Task requirements =>
Repeat every entry exactly. Leave nothing out.

Working data below:

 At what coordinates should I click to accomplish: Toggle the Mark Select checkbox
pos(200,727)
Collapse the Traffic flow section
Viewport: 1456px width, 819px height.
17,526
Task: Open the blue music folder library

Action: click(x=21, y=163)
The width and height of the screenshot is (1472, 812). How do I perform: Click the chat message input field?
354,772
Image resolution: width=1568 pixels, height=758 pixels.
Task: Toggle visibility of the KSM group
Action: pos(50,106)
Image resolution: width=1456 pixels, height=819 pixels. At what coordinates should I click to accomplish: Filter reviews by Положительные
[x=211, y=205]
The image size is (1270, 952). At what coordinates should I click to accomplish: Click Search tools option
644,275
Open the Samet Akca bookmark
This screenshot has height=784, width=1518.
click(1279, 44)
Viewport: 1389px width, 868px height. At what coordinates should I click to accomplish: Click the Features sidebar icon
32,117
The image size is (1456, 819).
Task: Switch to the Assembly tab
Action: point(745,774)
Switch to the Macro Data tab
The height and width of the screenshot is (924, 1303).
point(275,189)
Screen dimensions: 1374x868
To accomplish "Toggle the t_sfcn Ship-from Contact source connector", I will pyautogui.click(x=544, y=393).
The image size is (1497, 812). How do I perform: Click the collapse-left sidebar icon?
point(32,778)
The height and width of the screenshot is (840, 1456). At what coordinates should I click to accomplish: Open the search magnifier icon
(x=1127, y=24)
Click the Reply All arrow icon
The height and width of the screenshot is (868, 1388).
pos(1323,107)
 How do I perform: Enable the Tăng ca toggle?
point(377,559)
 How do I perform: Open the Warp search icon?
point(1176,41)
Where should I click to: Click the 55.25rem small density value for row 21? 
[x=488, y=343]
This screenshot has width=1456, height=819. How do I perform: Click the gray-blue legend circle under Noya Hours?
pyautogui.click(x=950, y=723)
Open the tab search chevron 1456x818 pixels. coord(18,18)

End of Working data.

Result =>
 At what coordinates should I click to accomplish: Toggle the Mark Select checkbox
pos(200,727)
Collapse the Traffic flow section
Viewport: 1456px width, 819px height.
17,526
Task: Open the blue music folder library

Action: click(x=21, y=163)
The width and height of the screenshot is (1472, 812). How do I perform: Click the chat message input field?
354,772
Image resolution: width=1568 pixels, height=758 pixels.
Task: Toggle visibility of the KSM group
Action: pos(50,106)
Image resolution: width=1456 pixels, height=819 pixels. At what coordinates should I click to accomplish: Filter reviews by Положительные
[x=211, y=205]
The image size is (1270, 952). At what coordinates should I click to accomplish: Click Search tools option
644,275
Open the Samet Akca bookmark
This screenshot has height=784, width=1518.
click(1279, 44)
Viewport: 1389px width, 868px height. At what coordinates should I click to accomplish: Click the Features sidebar icon
32,117
The image size is (1456, 819).
Task: Switch to the Assembly tab
Action: point(745,774)
Switch to the Macro Data tab
The height and width of the screenshot is (924, 1303).
point(275,189)
Screen dimensions: 1374x868
To accomplish "Toggle the t_sfcn Ship-from Contact source connector", I will pyautogui.click(x=544, y=393).
The image size is (1497, 812). How do I perform: Click the collapse-left sidebar icon?
point(32,778)
The height and width of the screenshot is (840, 1456). At what coordinates should I click to accomplish: Open the search magnifier icon
(x=1127, y=24)
Click the Reply All arrow icon
The height and width of the screenshot is (868, 1388).
pos(1323,107)
 How do I perform: Enable the Tăng ca toggle?
point(377,559)
 How do I perform: Open the Warp search icon?
point(1176,41)
Where should I click to: Click the 55.25rem small density value for row 21? 
[x=488, y=343]
This screenshot has width=1456, height=819. How do I perform: Click the gray-blue legend circle under Noya Hours?
pyautogui.click(x=950, y=723)
Open the tab search chevron 1456x818 pixels. coord(18,18)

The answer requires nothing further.